Au-dessus de la commode etait suspendue une grande peinture dans un cadre dore, on y voyait un paysage avec de grands vieux arbres, des fleurs dans l'herbe, une piece d'eau et une riviere qui coulait derriere le bois, passait devant de nombreux chateaux et se jetait au loin dans la mer libre.
Ole Ferme-l'oeil toucha le tableau de sa seringue, alors les oiseaux peints commencerent a chanter, les branches des arbres ondulerent et les nuages coururent dans le ciel, on pouvait voir leur ombre se deplacer sur le paysage.
Ole Ferme-l'oeil souleva Hjalmar jusqu'au cadre et le petit garcon posa ses jambes dans la peinture et le voila debout dans l'herbe haute, le soleil brillait sur lui a travers la ramure.
Il courut jusqu'a l'eau, s'assit dans la barque peinte en rouge et blanc, les voiles brillaient comme de l'argent et six cygnes portant chacun un collier d'or autour du cou et une etoile bleue etincelante sur la tete, tiraient le bateau au long de la verte foret ou les arbres parlaient de brigands et de sorcieres et les fleurs de ravissants petits elfes et de ce que les papillons leur avaient raconte.
De beaux poissons aux ecailles d'or et d'argent nageaient derriere la barque, de temps en temps ils faisaient un saut et l'eau clapotait, les oiseaux rouges et blancs, grands et petits, volaient derriere en deux longues rangees, les moustiques dansaient, les hannetons bourdonnaient, ils voulaient tous accompagner Hjalmar et ils avaient tous une histoire a raconter.

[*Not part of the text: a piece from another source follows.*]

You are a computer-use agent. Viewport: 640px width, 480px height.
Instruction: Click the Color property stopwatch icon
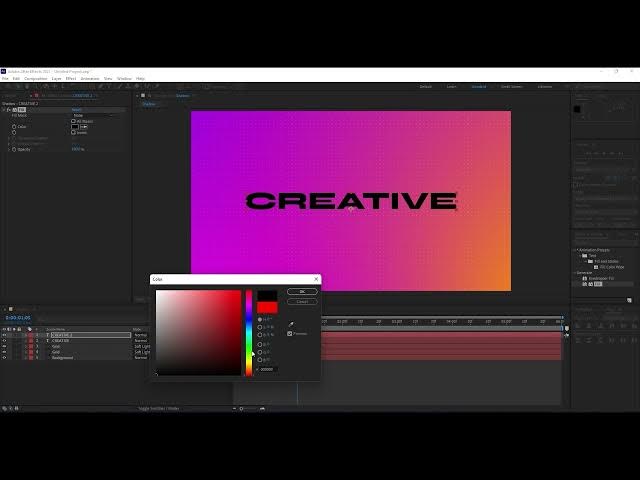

Ah! ce fut une belle promenade en bateau! Par moments, les bois etaient epais et sombres, puis ils devenaient des jardins ensoleilles et fleuris, avec de grands chateaux de cristal et de marbre. Sur les balcons se tenaient des princesses qui etaient toutes des petites filles connues de Hjalmar avec lesquelles il avait deja joue. Elles etendaient la main et tendaient chacune le petit cochon de sucre le plus exquis qu'aucun confiseur n'eut jamais vendu. Hjalmar au passage saisissait par un bout le petit cochon, la petite fille tenait ferme de l'autre, en sorte que chacun en avait un morceau, elle le plus petit, Hjalmar de beaucoup le plus gros.
Devant chaque chateau de petits princes montaient la garde, ils portaient armes avec des sabres d'or et faisaient pleuvoir des raisins secs et des soldats de plomb. C'etaient de veritables princes!
Hjalmar naviguait tantot a travers des forets, tantot a travers d'immenses salles ou a travers une ville. Il lui arriva meme de traverser la ville ou habitait sa bonne d'enfant, celle qui le portait dans ses bras quand il etait tout petit et qui l'aimait tant. Elle lui fit des signes et lui sourit et chanta cet air charmant qu'elle avait, elle-meme, compose pour lui:
Je pense a toi a toute heure Mon cher petit Hjalmar cheri. C'est moi qui baisais ta petite bouche Et aussi ton front, tes joues vermeilles. Je t'ai entendu dire tes premiers mots Et puis il a fallu te quitter. Que Notre-Seigneur te benisse ici-bas Mon bel ange descendu des cieux.
Tous les oiseaux chantaient avec elle, les fleurs dansaient sur leur tige et les vieux arbres dodelinaient de la tete comme si Ole Ferme-l'oeil eut aussi, pour eux, raconte cette histoire.